鍋が壊れたり傷になったりしない様に、上手く下せて安心したよ。そして2個の鍋を留めている紐も解いて、分けてテーブルの上に別々に置いた。小さなボロ切れを緩衝材に挟んでたから問題ないと思うけどね
俺がパッと見た感じ、2個の鍋に傷や凹みなどの問題ないと思うけど、、、、、どうだろうか。

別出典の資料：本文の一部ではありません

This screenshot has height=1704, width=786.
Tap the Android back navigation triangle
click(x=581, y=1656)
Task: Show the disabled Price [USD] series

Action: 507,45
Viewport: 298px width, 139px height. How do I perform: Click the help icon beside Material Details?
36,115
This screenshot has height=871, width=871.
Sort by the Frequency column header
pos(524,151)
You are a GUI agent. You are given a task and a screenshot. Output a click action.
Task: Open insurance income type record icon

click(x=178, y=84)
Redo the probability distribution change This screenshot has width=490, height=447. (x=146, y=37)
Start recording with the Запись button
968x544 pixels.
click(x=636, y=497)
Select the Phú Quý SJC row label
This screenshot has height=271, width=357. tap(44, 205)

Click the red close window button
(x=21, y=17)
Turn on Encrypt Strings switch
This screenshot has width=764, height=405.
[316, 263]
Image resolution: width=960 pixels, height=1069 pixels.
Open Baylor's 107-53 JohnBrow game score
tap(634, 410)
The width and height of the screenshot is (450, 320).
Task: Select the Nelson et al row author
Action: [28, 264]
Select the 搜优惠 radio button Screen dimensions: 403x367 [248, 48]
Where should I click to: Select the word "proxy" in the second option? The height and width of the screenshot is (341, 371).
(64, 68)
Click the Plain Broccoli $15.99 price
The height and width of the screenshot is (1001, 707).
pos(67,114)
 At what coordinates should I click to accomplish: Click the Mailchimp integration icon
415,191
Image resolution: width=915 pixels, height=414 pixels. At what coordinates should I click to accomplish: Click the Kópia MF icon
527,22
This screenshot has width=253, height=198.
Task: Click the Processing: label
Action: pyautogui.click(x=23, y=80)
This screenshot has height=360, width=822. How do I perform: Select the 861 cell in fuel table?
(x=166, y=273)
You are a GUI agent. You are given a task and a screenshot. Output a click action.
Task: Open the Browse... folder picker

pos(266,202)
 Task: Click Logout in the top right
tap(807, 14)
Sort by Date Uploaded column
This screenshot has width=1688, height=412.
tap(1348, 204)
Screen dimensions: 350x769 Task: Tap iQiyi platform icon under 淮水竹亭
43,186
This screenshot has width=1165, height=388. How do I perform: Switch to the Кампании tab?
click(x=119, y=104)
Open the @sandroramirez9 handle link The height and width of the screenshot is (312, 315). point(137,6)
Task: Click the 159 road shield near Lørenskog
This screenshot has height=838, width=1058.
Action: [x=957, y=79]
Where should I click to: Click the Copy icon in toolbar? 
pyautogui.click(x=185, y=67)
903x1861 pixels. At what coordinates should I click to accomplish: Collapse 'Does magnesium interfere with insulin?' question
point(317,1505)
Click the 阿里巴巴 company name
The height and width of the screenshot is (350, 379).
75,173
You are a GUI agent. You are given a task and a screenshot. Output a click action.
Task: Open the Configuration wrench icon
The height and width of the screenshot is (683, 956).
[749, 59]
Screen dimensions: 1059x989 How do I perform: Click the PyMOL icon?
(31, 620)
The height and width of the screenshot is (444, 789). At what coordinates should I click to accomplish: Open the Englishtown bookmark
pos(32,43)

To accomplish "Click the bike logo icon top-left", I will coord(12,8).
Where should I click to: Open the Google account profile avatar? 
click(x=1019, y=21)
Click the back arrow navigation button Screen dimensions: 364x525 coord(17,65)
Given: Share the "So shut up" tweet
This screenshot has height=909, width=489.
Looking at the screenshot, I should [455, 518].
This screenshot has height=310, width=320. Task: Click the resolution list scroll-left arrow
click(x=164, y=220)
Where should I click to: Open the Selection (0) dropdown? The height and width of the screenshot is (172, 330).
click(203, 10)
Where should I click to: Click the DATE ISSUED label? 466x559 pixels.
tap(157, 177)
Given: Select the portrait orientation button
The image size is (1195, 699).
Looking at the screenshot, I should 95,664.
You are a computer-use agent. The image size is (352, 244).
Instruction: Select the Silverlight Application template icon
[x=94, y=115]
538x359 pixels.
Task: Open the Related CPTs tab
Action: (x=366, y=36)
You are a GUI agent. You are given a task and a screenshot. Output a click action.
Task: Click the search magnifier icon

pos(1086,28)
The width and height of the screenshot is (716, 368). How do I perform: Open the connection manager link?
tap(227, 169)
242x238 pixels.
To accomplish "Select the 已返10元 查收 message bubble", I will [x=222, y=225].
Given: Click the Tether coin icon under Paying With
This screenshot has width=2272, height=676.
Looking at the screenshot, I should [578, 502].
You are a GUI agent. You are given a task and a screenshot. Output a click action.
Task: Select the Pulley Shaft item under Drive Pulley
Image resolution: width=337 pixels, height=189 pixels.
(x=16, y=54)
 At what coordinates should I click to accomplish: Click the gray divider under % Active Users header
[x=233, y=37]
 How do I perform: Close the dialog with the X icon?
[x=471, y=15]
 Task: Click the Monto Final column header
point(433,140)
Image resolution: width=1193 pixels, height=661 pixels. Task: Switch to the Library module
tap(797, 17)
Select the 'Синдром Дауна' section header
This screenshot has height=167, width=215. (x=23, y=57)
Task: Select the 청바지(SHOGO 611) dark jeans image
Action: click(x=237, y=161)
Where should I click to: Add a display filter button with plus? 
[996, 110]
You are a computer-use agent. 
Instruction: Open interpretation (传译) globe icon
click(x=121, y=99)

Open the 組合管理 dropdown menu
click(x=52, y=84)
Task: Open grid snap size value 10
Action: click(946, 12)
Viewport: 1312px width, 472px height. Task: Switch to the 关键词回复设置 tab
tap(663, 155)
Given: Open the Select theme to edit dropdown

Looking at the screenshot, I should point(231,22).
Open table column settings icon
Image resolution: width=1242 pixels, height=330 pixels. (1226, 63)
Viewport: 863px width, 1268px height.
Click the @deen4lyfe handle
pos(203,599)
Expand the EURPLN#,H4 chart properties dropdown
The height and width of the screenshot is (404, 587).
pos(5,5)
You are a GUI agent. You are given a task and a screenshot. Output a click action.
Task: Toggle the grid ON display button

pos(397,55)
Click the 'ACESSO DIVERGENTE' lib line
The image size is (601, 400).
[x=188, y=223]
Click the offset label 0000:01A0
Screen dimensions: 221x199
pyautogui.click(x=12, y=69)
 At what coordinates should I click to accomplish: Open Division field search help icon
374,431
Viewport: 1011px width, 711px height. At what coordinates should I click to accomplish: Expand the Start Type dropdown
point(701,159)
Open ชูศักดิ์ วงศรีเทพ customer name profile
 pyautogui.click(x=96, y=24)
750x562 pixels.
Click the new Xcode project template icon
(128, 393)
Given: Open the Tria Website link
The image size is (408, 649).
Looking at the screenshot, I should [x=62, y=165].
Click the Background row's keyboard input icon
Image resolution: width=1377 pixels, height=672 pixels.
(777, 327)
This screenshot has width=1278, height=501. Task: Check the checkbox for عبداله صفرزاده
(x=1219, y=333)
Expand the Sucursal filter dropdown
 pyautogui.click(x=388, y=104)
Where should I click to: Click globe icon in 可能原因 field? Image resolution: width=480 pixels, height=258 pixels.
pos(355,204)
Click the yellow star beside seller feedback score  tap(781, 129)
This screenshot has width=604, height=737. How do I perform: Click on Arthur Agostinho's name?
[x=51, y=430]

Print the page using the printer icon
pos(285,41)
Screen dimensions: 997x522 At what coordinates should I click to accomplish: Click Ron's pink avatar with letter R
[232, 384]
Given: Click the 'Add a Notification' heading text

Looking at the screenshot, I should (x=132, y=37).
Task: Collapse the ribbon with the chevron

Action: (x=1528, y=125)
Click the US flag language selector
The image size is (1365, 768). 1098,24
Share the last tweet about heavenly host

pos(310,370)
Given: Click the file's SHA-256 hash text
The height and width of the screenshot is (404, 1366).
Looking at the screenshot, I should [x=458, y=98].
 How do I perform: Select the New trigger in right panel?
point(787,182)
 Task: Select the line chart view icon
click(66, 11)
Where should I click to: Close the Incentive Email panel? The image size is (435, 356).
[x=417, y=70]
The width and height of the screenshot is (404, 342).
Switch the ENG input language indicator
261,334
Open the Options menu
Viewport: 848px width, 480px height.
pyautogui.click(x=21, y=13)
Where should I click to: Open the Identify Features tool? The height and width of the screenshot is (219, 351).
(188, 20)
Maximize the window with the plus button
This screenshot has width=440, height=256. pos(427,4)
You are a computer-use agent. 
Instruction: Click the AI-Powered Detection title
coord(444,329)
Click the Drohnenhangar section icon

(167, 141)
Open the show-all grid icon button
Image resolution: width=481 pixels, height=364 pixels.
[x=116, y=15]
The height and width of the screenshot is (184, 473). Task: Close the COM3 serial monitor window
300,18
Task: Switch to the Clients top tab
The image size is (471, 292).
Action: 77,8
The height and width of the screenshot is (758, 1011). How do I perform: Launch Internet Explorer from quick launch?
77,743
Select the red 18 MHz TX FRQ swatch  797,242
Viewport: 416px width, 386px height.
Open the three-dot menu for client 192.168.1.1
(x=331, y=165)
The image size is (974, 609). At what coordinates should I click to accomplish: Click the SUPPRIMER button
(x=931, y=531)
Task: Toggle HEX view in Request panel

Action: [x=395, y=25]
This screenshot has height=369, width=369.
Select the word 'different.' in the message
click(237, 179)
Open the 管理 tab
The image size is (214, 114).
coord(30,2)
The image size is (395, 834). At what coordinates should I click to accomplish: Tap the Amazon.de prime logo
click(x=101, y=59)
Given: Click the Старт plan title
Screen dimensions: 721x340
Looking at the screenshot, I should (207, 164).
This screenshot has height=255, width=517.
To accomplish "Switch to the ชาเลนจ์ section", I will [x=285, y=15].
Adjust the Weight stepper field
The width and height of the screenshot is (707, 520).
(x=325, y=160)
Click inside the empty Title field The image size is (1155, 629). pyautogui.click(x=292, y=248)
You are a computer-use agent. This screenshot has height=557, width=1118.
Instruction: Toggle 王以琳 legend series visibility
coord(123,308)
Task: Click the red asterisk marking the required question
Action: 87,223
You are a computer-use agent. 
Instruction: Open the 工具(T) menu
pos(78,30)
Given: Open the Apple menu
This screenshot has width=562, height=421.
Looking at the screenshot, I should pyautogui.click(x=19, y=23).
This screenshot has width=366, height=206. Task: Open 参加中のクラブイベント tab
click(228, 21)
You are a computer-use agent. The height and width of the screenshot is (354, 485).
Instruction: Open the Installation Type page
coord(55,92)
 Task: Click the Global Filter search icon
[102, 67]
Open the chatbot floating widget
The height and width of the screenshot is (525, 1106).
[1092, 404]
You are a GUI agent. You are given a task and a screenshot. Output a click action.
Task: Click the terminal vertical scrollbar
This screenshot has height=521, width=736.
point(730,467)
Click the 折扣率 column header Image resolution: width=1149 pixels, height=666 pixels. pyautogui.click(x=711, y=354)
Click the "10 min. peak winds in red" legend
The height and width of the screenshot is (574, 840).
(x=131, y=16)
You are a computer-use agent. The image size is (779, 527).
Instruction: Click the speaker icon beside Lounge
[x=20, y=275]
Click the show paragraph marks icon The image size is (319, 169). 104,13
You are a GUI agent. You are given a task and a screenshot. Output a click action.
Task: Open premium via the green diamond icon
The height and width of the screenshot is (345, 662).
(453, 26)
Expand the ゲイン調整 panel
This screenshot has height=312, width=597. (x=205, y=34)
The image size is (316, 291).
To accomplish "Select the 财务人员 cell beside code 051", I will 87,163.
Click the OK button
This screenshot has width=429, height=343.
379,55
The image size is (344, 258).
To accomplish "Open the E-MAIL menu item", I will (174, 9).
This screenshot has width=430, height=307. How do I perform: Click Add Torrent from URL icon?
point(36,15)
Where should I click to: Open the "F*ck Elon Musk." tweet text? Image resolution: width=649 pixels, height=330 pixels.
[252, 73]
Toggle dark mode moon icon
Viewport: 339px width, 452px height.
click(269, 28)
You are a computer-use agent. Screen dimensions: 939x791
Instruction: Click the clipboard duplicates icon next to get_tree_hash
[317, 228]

シディリーさんは2個の鍋を順番に手に持って外見の確認をして、次に蓋を取って内側の状態の確認をしている
表情の変化も無く2個の鍋の確認が無事に終わり、シディリーさんは俺を見て話しかけて来てくれた。
「ご苦労様でした、届けてくれた鍋に問題無いわね。ありがとう」
「あら、あなた初めて見る子ね、あそこの市場で露店の手伝い仕事をしているの?」
「そう言えば前に手伝いをしてる子供がいるって、金物屋さんに聞いた事があったわね」
「あなた何歳なの?ああ、孤児院の子達かしら、まだ子供なのに仕事をしているなんて偉いじゃない」
「そうだわね孤児院の子なら。これはお鍋の配達の御駄賃ね。帰りに何か食べると良いわ」
シディリーさんは笑顔で、ワンピース風の作業服のポケットから小銭入れの様な物を取り出して、中から小さな硬貨2枚を俺に手渡してくれた。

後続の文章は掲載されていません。